Work to do — Carry on the mailing-list reply about a software Ravenna implementation for Linux, picking up after its final line.

Provided text —
=-=-=-=-=

Re: [LAD] Anyone working on software implementation of Ravenna for Linux?

From: Hanspeter Portner <dev@email-addr-hidden-music-kontrollers.ch>
Date: Sun Jul 16 2017 - 11:08:11 EEST

On 16.07.2017 02:13, Len Ovens wrote:
> On Sat, 15 Jul 2017, Bearcat Şándor wrote:
>
>> Ahh, i was misunderstanding. I was under the impression that i could just put an
>> extra 2 ethernet ports into my computer, install the kernel drivers and libraries
>> (when they're available) and have an operational Ravenna input/output. However,
>> if it needs a wordclock then it obviously needs a card. I had thought that the
>> 'wordclock' was part of the data packet.

=-=-=-=-=

Given data —

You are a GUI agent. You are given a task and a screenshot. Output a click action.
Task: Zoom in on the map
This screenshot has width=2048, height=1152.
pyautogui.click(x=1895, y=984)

=-=-=-=-=

Final result —
>
> It is not word clock. but wall clock with high accuracy so word clock can be
> derived. It is possible to do an end point without by treating packets in the
> same way as as buffer in an audio card where alsa does not have to be aware of
> the exact clock rise or fall to deal with it. However, If you wish to send audio
> from an internal audio card to any aes67 endpoint. Your computer must be able to
> be provide an ntp server with good enough accuracy to provide wordclock to both
> your internal audio ai and to act as a master clock on the network... or be able
> to sync your internal audio card to an external ntp server. This accuracy pretty
> much requires a HW ntp server. As I said the intel i210 ethernet cards at
> $60-ish seems to be about the cheapest route.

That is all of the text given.